Topkapı Sarayı Müzesi, Roma ve Osmanlı döneminden kalma birçok eserin bulunduğu Sultanahmet Meydanı’nda bulunuyor. Sultanahmet Meydanı’nda bulunan tarihi eserlerin hikayelerini, ne zaman yapıldıklarını merak ediyorsanız Sultanahmet gezilecek yerler yazıma bakabilirsiniz.

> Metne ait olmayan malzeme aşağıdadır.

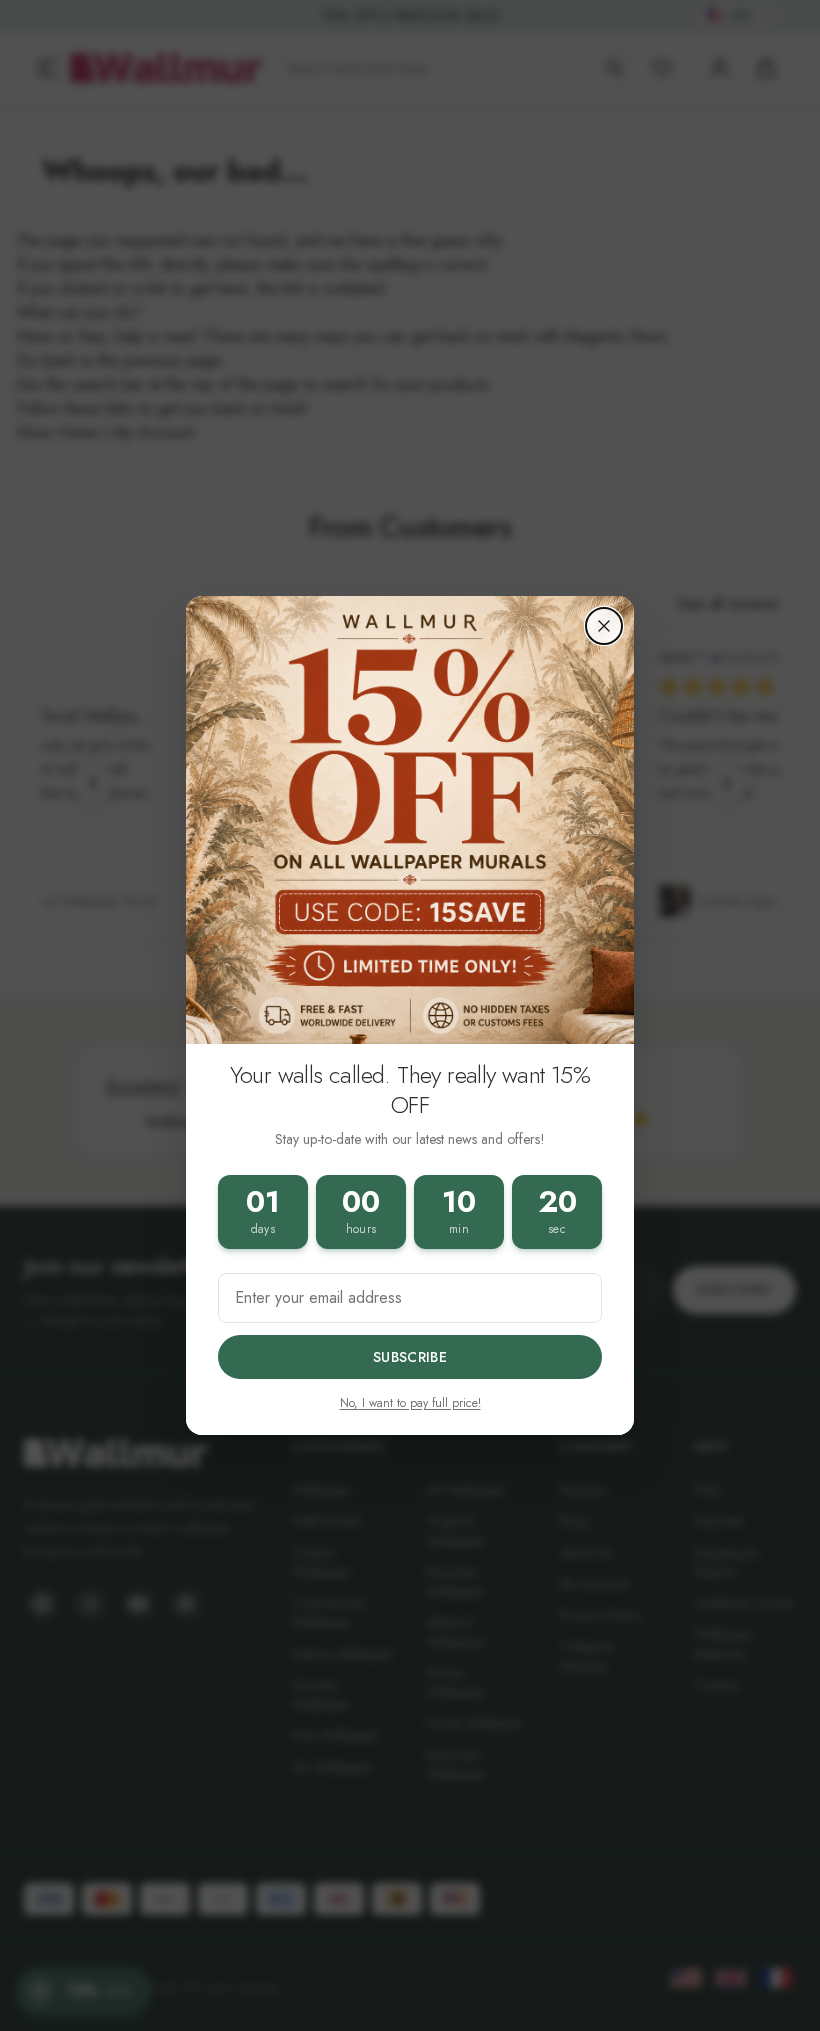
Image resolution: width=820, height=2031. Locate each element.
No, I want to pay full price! (410, 1403)
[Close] (604, 626)
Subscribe (410, 1357)
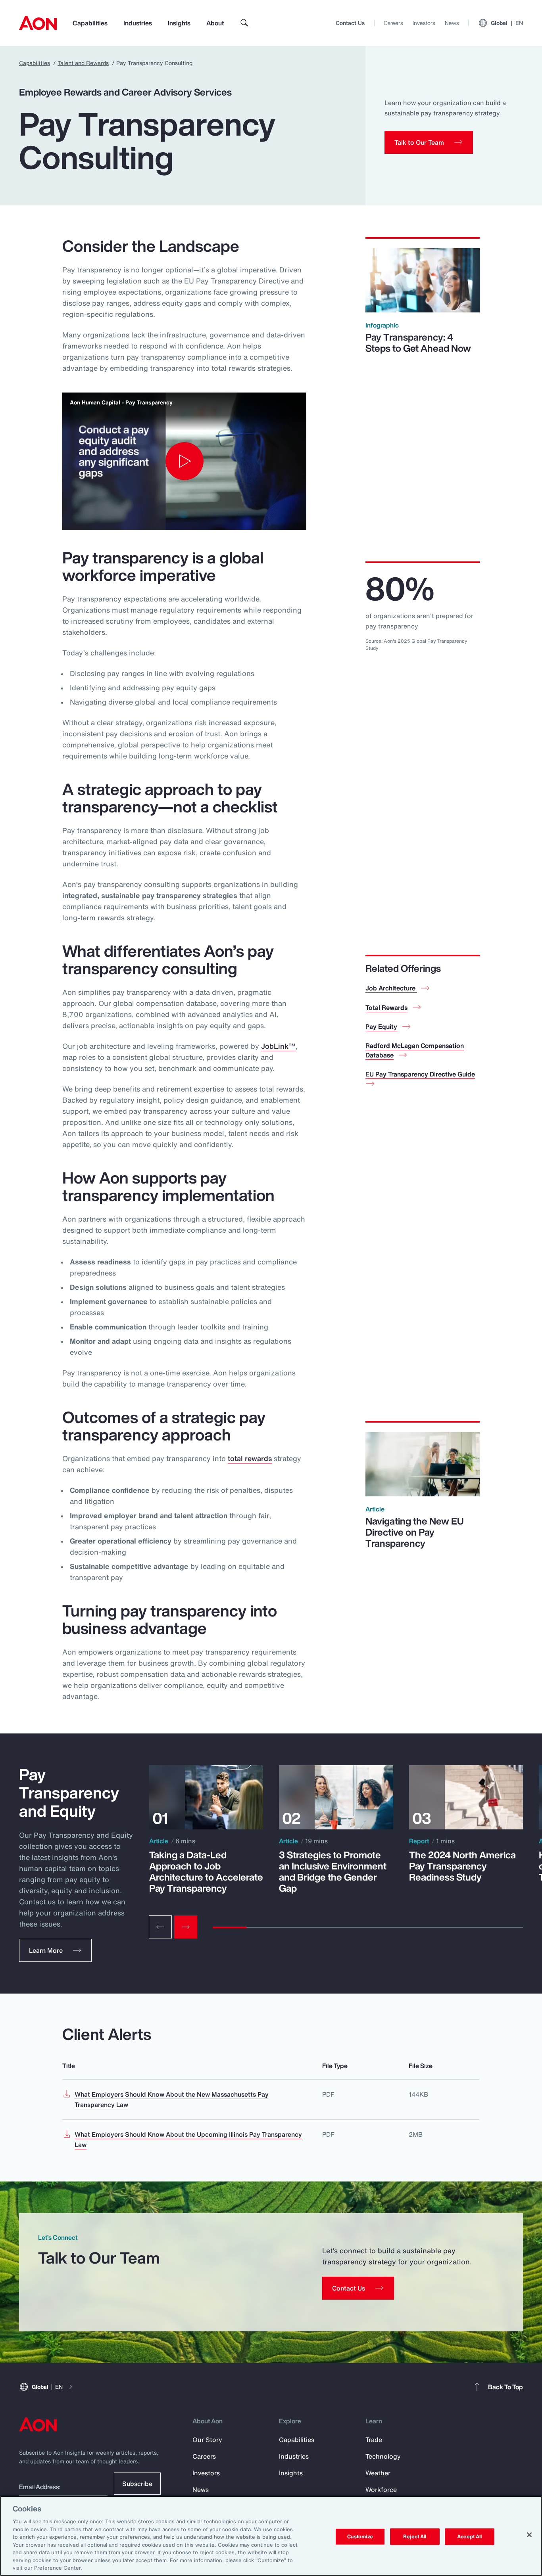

Topkapı Sarayı Salı günleri ziyarete kapalıdır. Açık olduğu günler ziyaret saatleri 09.00 ile 18.00 saatleri arasında gerçekleştiriliyor. Topkapı Sarayı ve Aya İrini giriş ücreti ikisi için 80 TL, Topkapı Sarayı, Aya İrini ve Harem giriş ücreti üçü için 110 TL.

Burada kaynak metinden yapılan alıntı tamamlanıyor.